Protection levee project on line

Published 12:00 am Saturday, September 21, 2002


HAHNVILLE – A ground-breaking ceremony this afternoon will launch one of the biggest projects on St. Charles Parish’s West Bank in many years – a new hurricane protection levee.

The ceremony is set to be held near the end of Magnolia Ridge Road in Boutte at 5 p.m. A reception will follow.

Former Parish President Chris Tregre struggled unsuccessfully for nine years to get state permits for a West Bank hurricane protection levee in St. Charles Parish. His successor, Albert Laque, got the final permit to begin building the 3.4-mile levee phase in March 2002.

The project has been long demanded by West Bank residents, sick of sandbagging low-lying areas west of U.S. Highway 90, from Willowdale to Paradis.

This project phase one will extend from the segment from the Sunset Drainage District levee at Paradis Canal, east to the area behind Magnolia Ridge in Boutte, a low-lying area vulnerable to storm surge from Lake Salvador and Bayou Des Allemands. “We’re hoping to have it done in three years,” Laque said.

The 60-foot wide levee project will also include a pumping station, a weir, a gated structure with a boat bay, five equalizer sites and four gated equalizer structures.

Laque originally hoped to have construction to start in July, as the permit has a time limit to conclude construction of this phase by March 31, 2007.

However, settling the half-million dollar mitigation property acquisition for this project, plus looking for prices for fill material delayed the startup so far.

Total prices will be “quite a few million,” according to Laque. The Lafourche Levee District will kick in much of the funding, but most of the District’s own funding comes from St. Charles Parish’s annual contributions.

Meanwhile, Laque said, parish efforts to extend the levee toward Willowdale will continue. “Hopefully, I’ll still be around to get all the permits,” he added.

“I really believe the Corps never thought we’d go through with it,” he said. “And, even the Corps is looking now to adding on to it, making it wider and higher.”

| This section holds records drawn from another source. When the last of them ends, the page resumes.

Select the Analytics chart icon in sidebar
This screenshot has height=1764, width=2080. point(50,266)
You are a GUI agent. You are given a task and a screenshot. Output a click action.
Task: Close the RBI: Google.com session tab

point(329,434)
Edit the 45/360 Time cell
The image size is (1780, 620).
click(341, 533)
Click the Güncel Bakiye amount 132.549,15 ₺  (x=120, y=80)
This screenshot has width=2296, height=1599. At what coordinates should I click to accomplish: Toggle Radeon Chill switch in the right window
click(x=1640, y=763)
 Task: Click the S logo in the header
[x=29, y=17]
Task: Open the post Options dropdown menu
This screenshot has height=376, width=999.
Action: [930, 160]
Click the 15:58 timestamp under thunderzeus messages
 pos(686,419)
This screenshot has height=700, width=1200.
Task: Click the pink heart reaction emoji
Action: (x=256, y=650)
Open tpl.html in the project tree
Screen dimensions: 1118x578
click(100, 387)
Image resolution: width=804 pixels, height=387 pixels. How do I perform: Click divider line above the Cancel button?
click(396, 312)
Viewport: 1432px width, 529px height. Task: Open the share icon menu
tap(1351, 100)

This, he said, is being considered to link with their own levee system under construction from Donaldsonville to the Gulf of Mexico.

The project was a political football for more than 10 years and was a campaign issue during the 2000 parish presidential campaign, during which Laque promised to secure the permit “and turn the first shovel of dirt.”

Laque and Tregre feuded over levee alignments and wetlands loss during Laque’s previous administration, while Tregre was a councilman representing District One. Then, during eight years of his own administration, Tregre struggled with various permitting agencies and with the parish council over many of the same issues. All this ended in the council withdrawing its official support for Tregre’s efforts in 1999.

At that time, in September 1999, Tregre predicted a wetland permit from the Corps of Engineers might not be seen for three to five years. The council had just pushed through a veto override over acceptance of a Corps alignment. At about the same time, Laque pledged he would get the permit, if elected. It took two and a half years.

Projected wetlands loss in this phase is 29.7 acres of bald cypress/tupelo swamp and 37.3 acres of bottomland hardwoods. As mitigation, the parish will buy 37.7 acres of of cypress tupelo swamp wetlands and 56.2 acres of bottomland hardwood wetlands. Failure to do so could result in the loss of the permit.

An East Bank hurricane protection levee is still under construction between the Bonnet Carre Spillway and Interstate 310, a project begun under Laque’s previous administration, from 1988 to 1991.